Wednesday, January 9, 2013
End of Semester blues
While waiting for the next class, I was talking with a colleague about how unmotivated our students are at this particular moment in time. If the student is going to pass, they don't need to worry too much as they have been studying all along. If they aren't going to pass, there is nothing they can do at this stage anyway either. So both sets of students are not happy to be here at all. I have nothing new to give them. I have drilled, and drilled, and occasionally thrown in some fun here and there. Either they will pass or they won't. I just need to get through the next couple of days.
On another point, I came up with the idea that our foundation students are looking for a "lego" education. They want us to provide them with little pieces, that they can memorize, put together and use at will, and regurgitate on any given exam. Take for instance the most recent writing exam. Almost down to the student, an entire class wrote, "No one can deny..." While teaching the correct use of opening lines is all well and good, and I have been known to use my own formulaic writing outline, to have an entire class use that one line is astonishing. But I shouldn't be that surprised as the best adjectives they could come up with for an in class game were the ones I had used as examples! For the life of them, they couldn't be creative! Even the nouns were taken from the room they were in.

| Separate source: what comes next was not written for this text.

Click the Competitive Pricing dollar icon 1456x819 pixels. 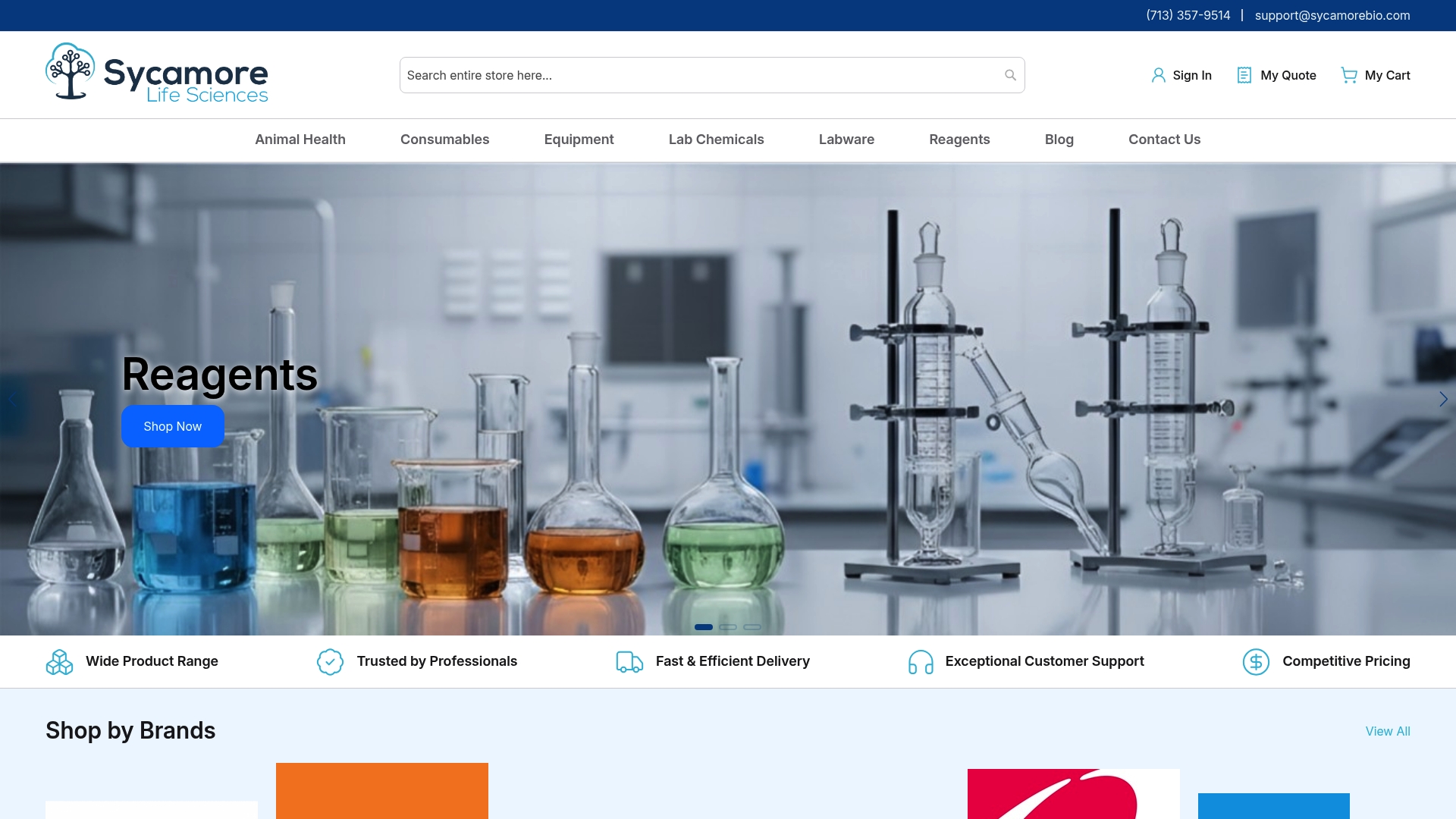click(x=1257, y=661)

I have been their teacher for at least two semesters, and for a couple almost three. They still couldn't tell me what a noun was, or an adjective. I know even a native speaker would have a hard time with definition, but when I've been the teacher, and I know what I have taught them? Come on people! I guess I'm suffering from end of the term let down. Or maybe I feel I've let them down somehow because I didn't change the world completely? But I take heart in knowing that there will be another term to start over again. Tomorrow really is another day!